O escritor “fora de moda”


Euclides da Cunha: desilusão com a República.
Euclides da Cunha, o autor de Os Sertões, tinha uma característica curiosa: fazia questão de se vestir ostensivamente “fora de moda”. Antes de pensarmos que se tratava de uma tola excentricidade de Euclides, precisarmos entender um pouco do que estava ocorrendo no Brasil àquela época. Proclamada a República (1889), instalou-se um clima de euforia entre as elites brasileiras que decidiram fazer do país uma “nação moderna”. As nossas cidades, principalmente o Rio de Janeiro, deveriam se equiparar às “civilizadas” cidades europeias. Para isso, foram realizadas grandes obras, cortiços foram derrubados, surgiram cafeterias e docerias refinadas.

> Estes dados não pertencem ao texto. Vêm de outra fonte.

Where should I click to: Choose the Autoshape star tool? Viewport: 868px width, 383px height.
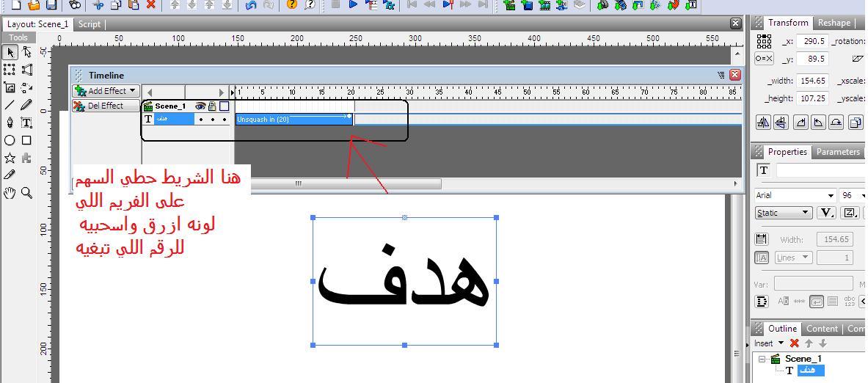click(x=10, y=158)
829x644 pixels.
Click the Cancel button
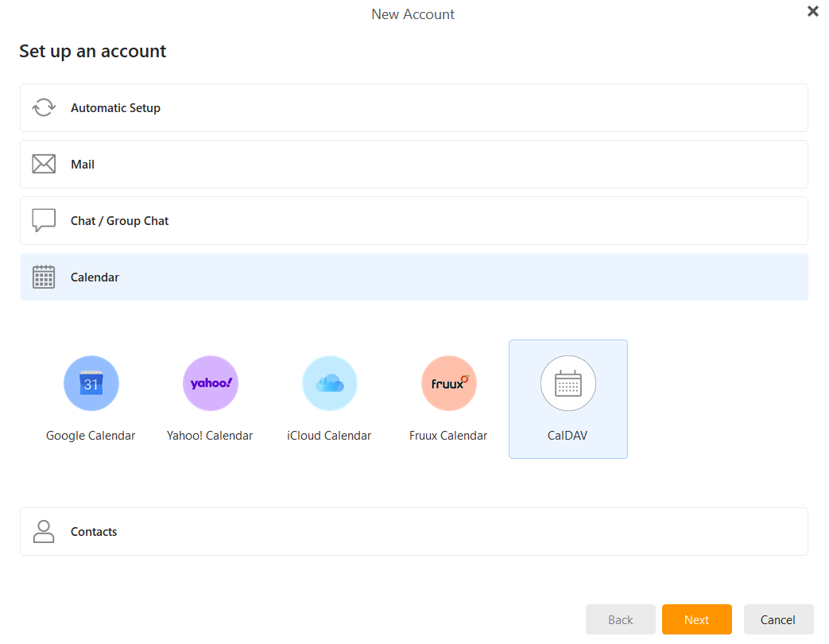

As pessoas também deveriam estar à altura desse novo Brasil e, portanto, começou uma verdadeira obsessão pela moda – os pobres ficavam proibidos de andar “em mangas de camisa” ou descalços pelo centro. Os mais abastados viviam um período de ostentação, e as colunas sociais ditavam as regras rígidas de comportamento e vestuário. Os dândis e as melindrosas passaram a dominar o cenário – fazia-se de tudo para ser chic ou smart. O lado mais perverso dessa lógica era que a maioria da população não tinha condições de comprar roupas novas, chapéus, luvas e nem mesmo sapatos. A discriminação em relação aos mais pobres – e mal vestidos para os padrões da alta sociedade – era explícita e violenta.

Bom, voltemos a Euclides da Cunha. O escritor -, que foi um entusiasta do novo regime-, logo se tornou um republicano desiludido com os rumos do País. Ele compreendia bem a crueldade dessa política elitista. Mesmo circulando entre pessoas poderosas – era amigo pessoal do Barão do Rio Branco –  Euclides fazia questão de enfatizar o desprezo que sentia por essa ditadura da moda, vestindo-se sempre com antiquadas roupas dos tempos imperiais. Em meio a essa loucura consumista e ostentatória que o Brasil vivia, o autor queria marcar a sua posição, e a moda foi usada como forma de expressão.

Rejeitando a moda e o chiquismo da época, Euclides da Cunha demonstrou o que a maneira de se vestir pode marcar até mesmo uma posição política.